Reporting directly to the division Sterilization Quality Engineer Lead, this position involves support for the sterilization operations and product sterility assurance program. This position provides quality guidance for product and process sterility, product resolution decisions, and statistical problem-solving techniques to manufacturing operations and project teams for new product introduction, process improvements, continuous improvements, and validation activities. This position works closely with other functions within the organization (Manufacturing, Laboratory, R&D, Quality Systems, Engineering, Procurement and Marketing) and is responsible for ensuring the sterilization requirements are met for product sterilized to ensure compliance to regulatory, customer and internal standards.
Description of Work:
This position interacts with multiple functional groups within manufacturing and sterilization networks.
Supports product sterility assurance and compliance across multiple sites within the Life Sciences division.
Serves as the quality representative to support multiple projects within the division.
Schedules/coordinates/performs assigned projects, compiles test data, writes summary reports and final reports.
Provides validation support including master validation planning, change controls, protocol development, review and approvals, IQ/OQ/PQ execution/support, assist with FMEAs and control plans, assist with documentation in electronic document management system.
Lead and support activities related to product changes impacting sterilization equipment/processes and the associated laboratory/functional testing required as part of the validations.
Facilitate/support investigations for product and process discrepancies and propose corrective actions to process deviations and customer complaints.
Assist with the investigation of Corrective & Preventive Actions (CAPA), providing solutions where possible.
Create or modify user documentations that fit the business needs and maintain compliance to the regulatory requirements of the FDA and ISO standards.
Ensures compliance to regulatory requirements related to product sterility assurance including annual product reviews, environmental controls, bioburden testing, dose audit maintenance and sterility testing.
Serve as a resource for performing internal audits to ensure quality system compliance.

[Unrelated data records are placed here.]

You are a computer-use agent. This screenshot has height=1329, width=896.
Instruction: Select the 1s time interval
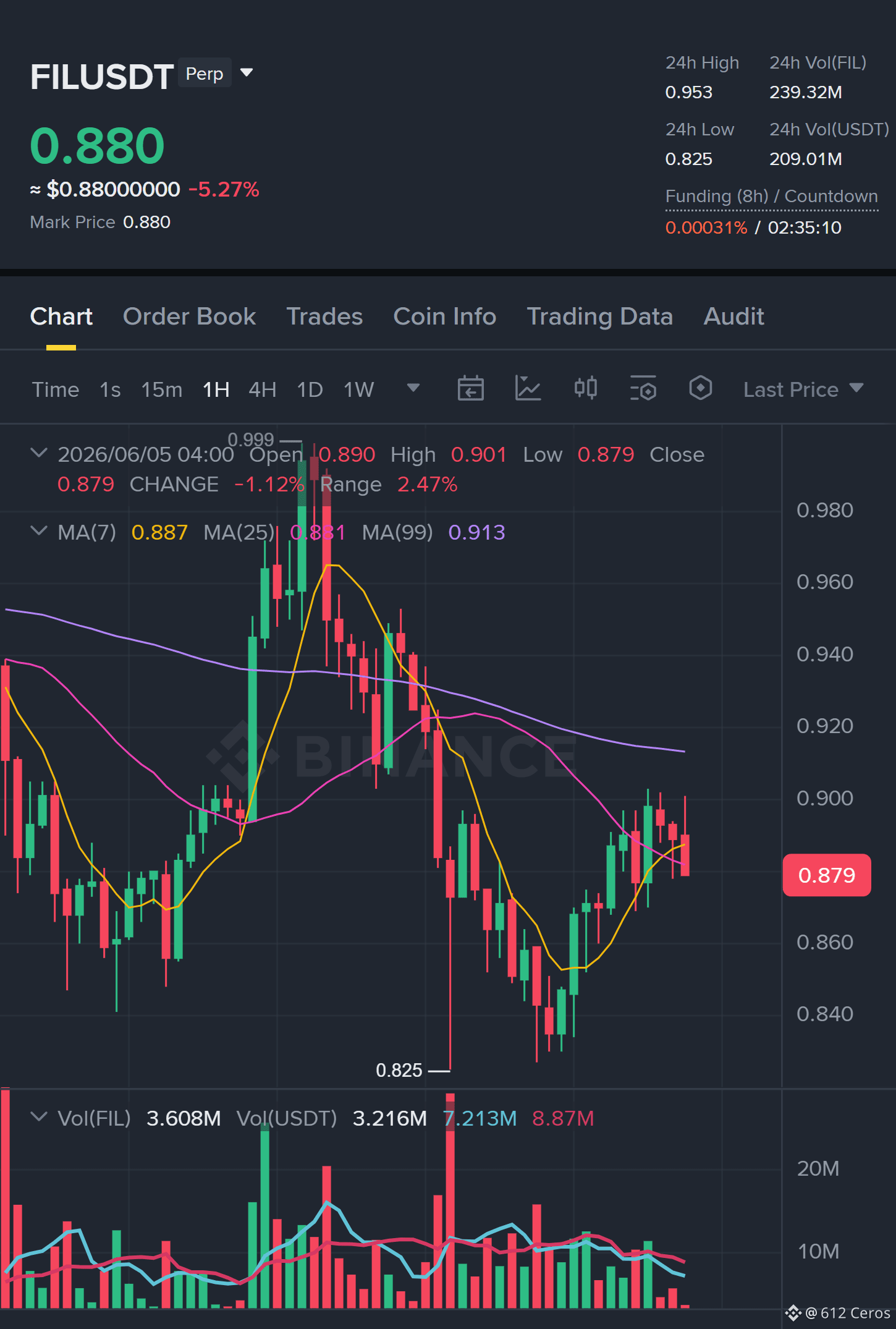coord(110,389)
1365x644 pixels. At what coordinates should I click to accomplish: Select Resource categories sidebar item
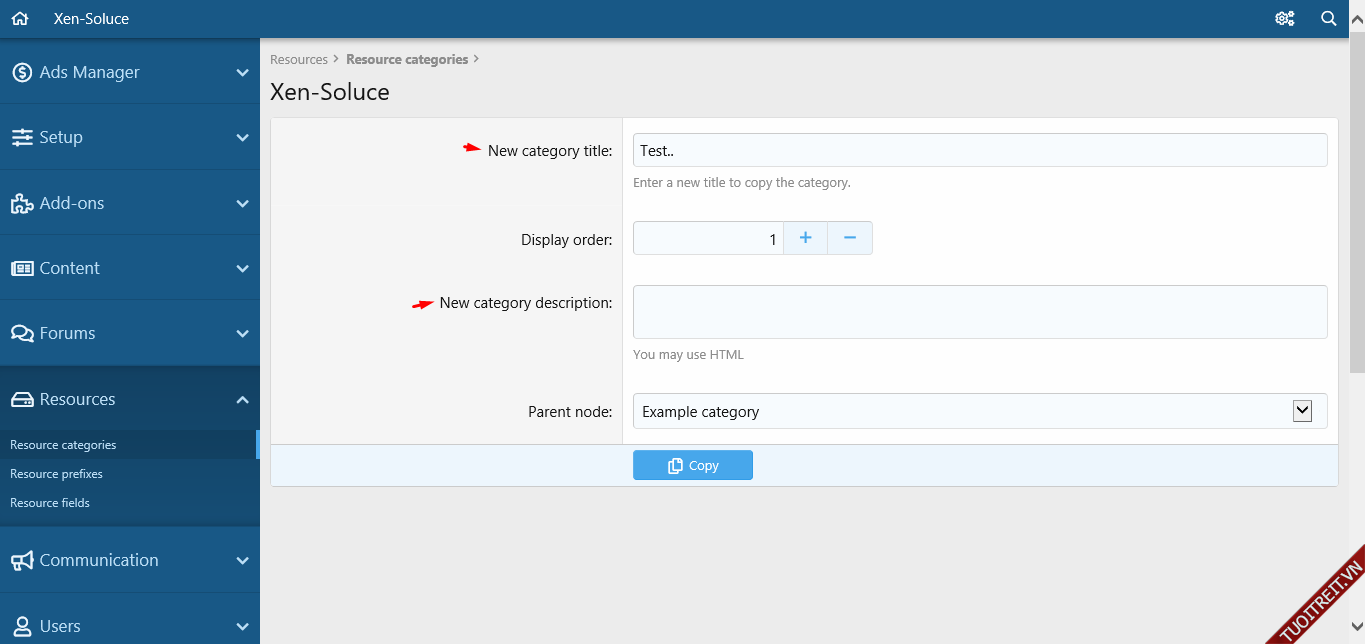pyautogui.click(x=63, y=445)
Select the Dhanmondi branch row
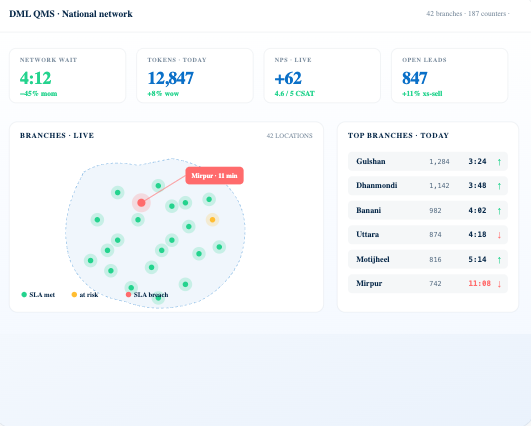Screen dimensions: 531x426 [x=428, y=186]
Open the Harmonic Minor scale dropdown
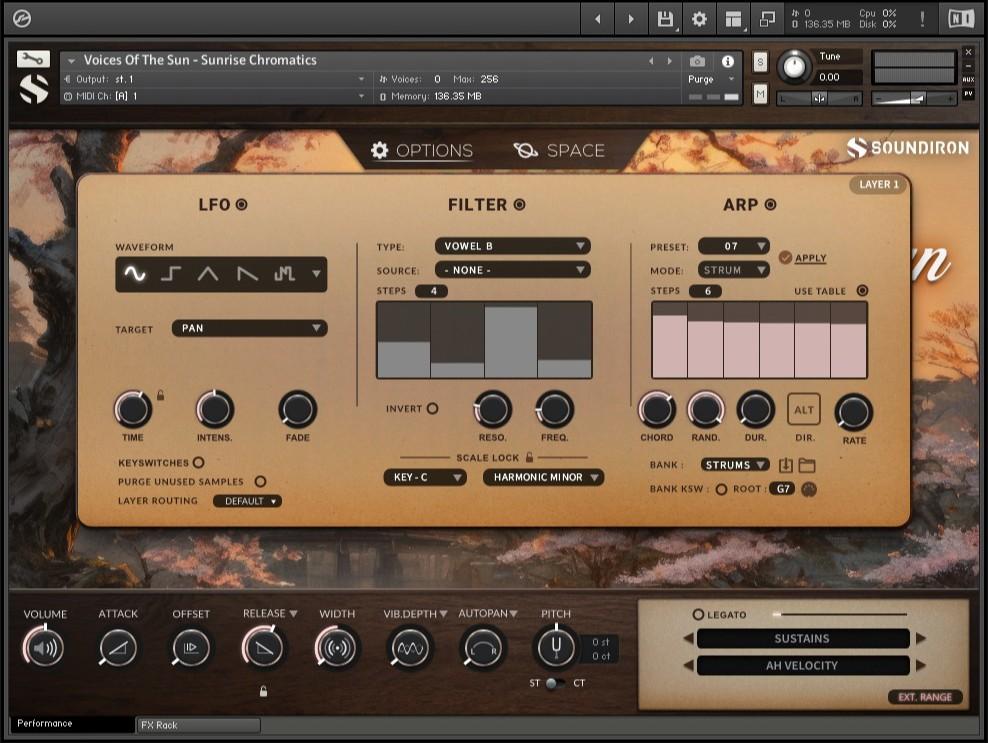Viewport: 988px width, 743px height. pyautogui.click(x=543, y=477)
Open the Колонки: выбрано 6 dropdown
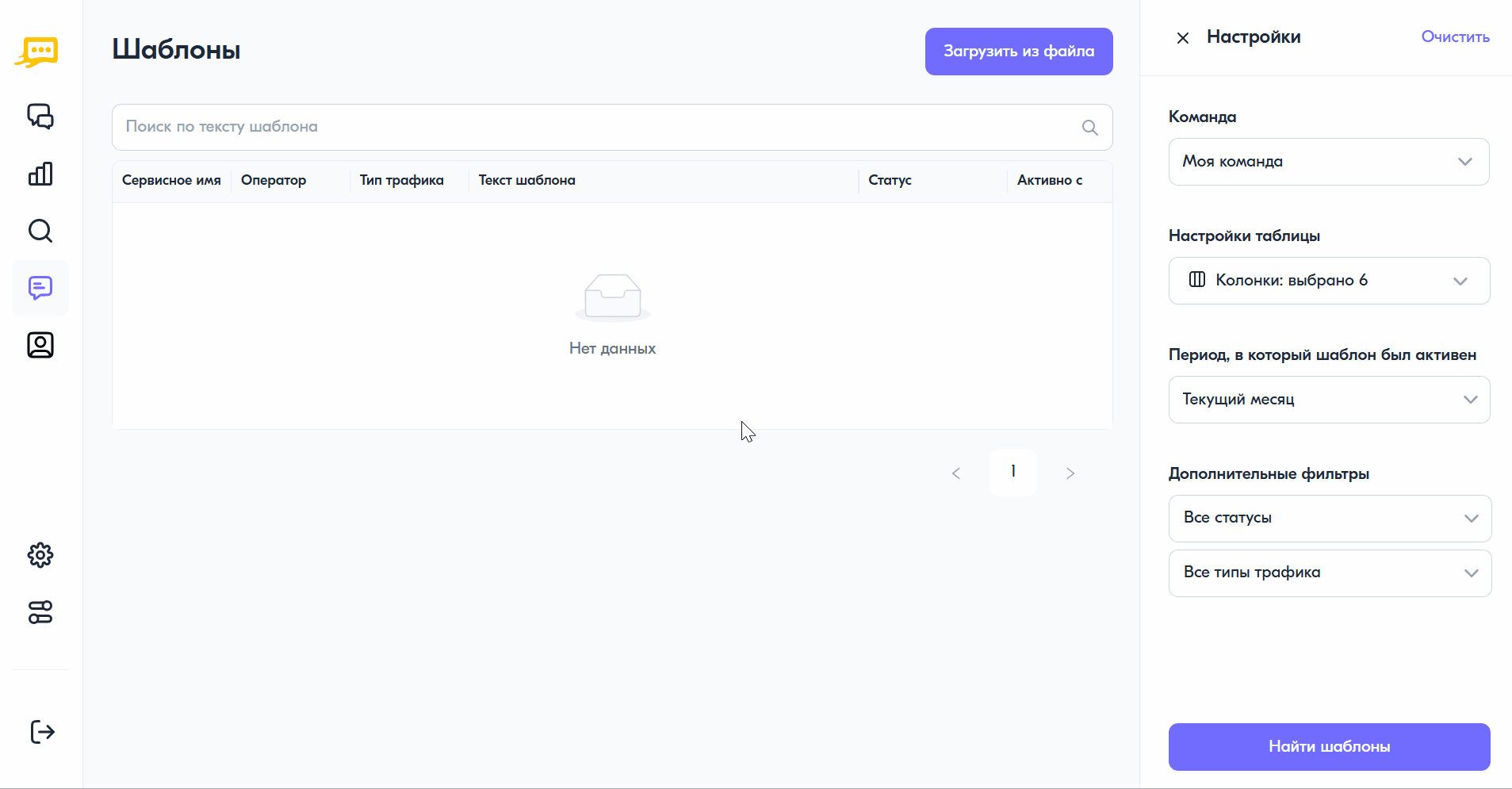Viewport: 1512px width, 789px height. pos(1329,281)
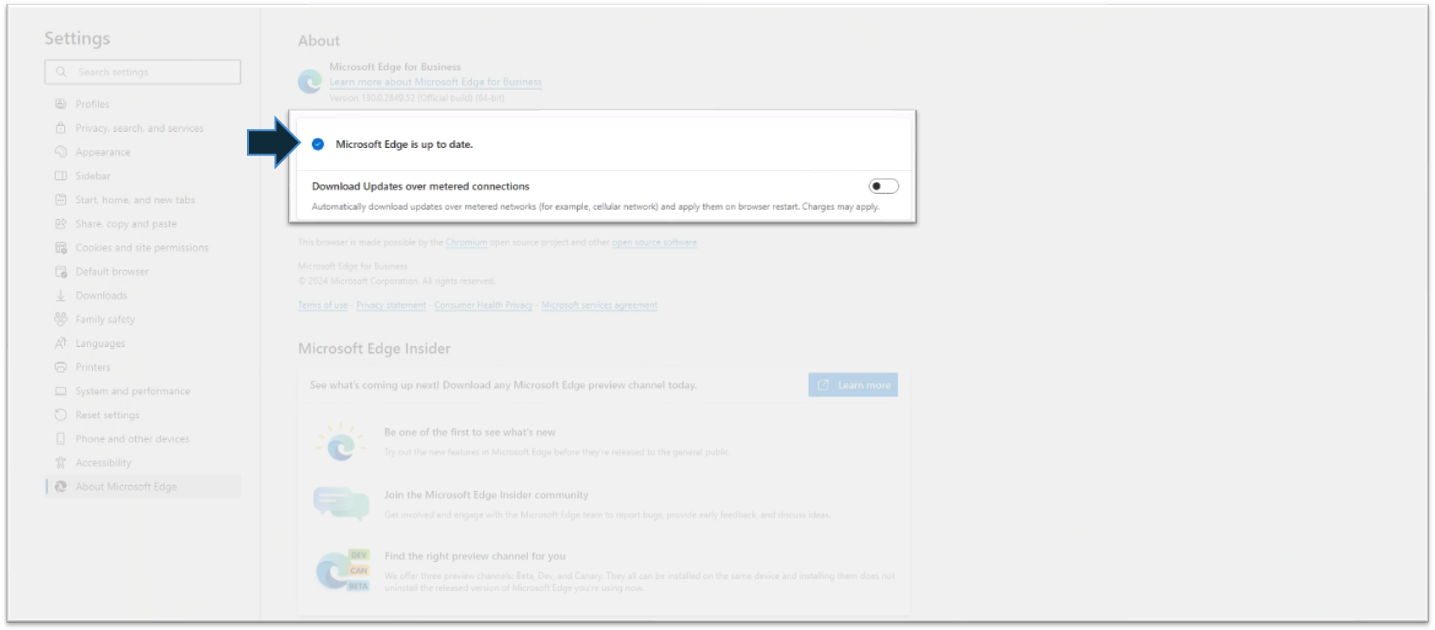This screenshot has width=1435, height=630.
Task: Click the Appearance icon in sidebar
Action: tap(61, 152)
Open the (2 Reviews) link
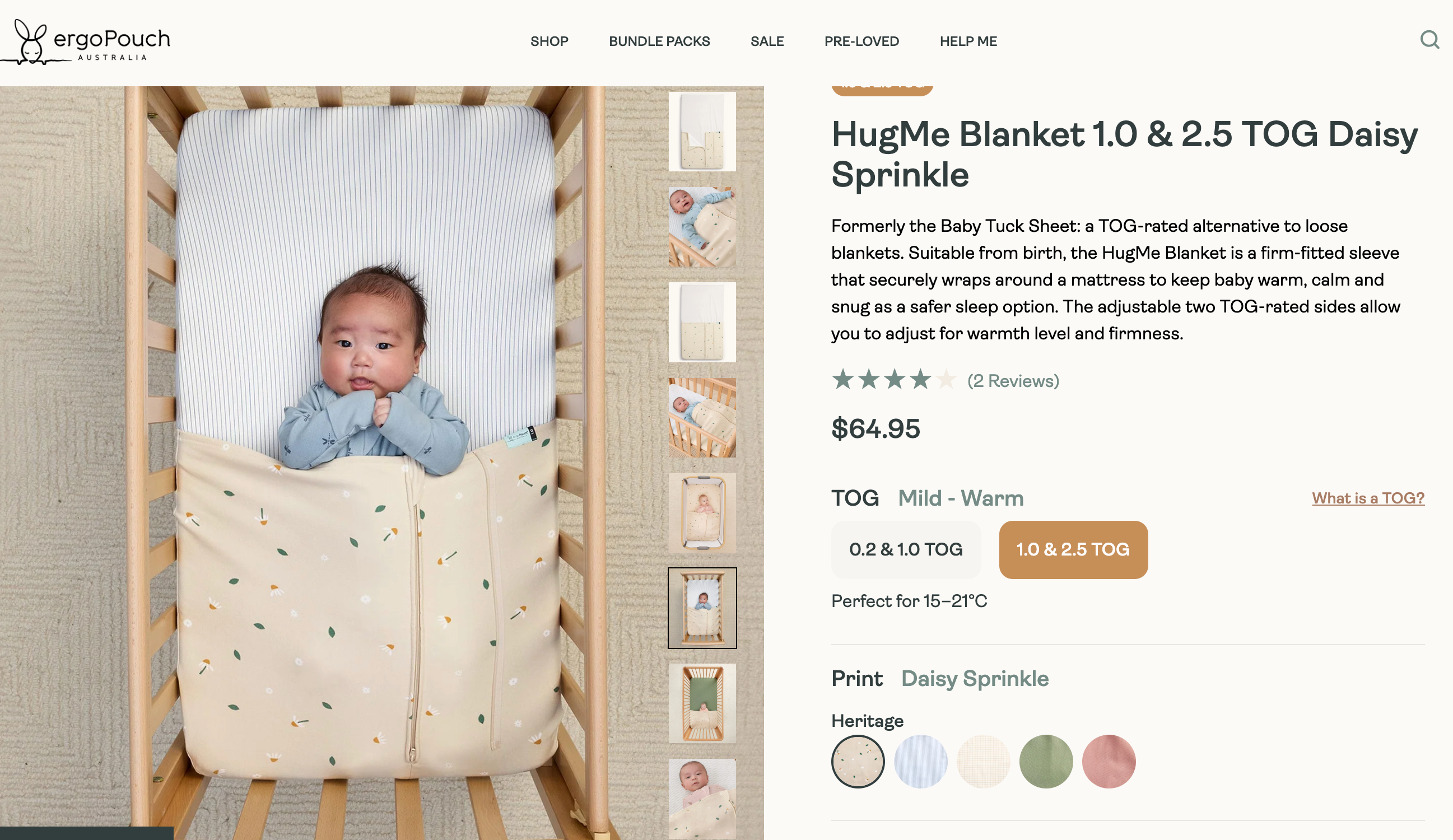1453x840 pixels. click(1013, 381)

Drive improvements to deliver on key quality goals and metrics.
Able to react to change and perform other duties as assigned.
MINIMUM QUALIFICATIONS:
Bachelor's Degree required, prefer program in Sciences or Engineering.
Minimum of 2 years of quality engineering experience in a highly regulated industry; strongly prefer medical device or pharmaceutical.
Direct experience in sterility assurance or product sterilization a plus.
Nesco Resource offers a comprehensive benefits package for our associates, which includes a MEC (Minimum Essential Coverage) plan that encompasses Medical, Vision, Dental, 401K, and EAP (Employee Assistance Program) services.
Nesco Resource provides equal employment opportunities to all employees and applicants for employment and prohibits discrimination and harassment of any type without regard to race, color, religion, age, sex, national origin, disability status, genetics, protected veteran status, sexual orientation, gender identity or expression, or any other characteristic protected by federal, state, or local laws.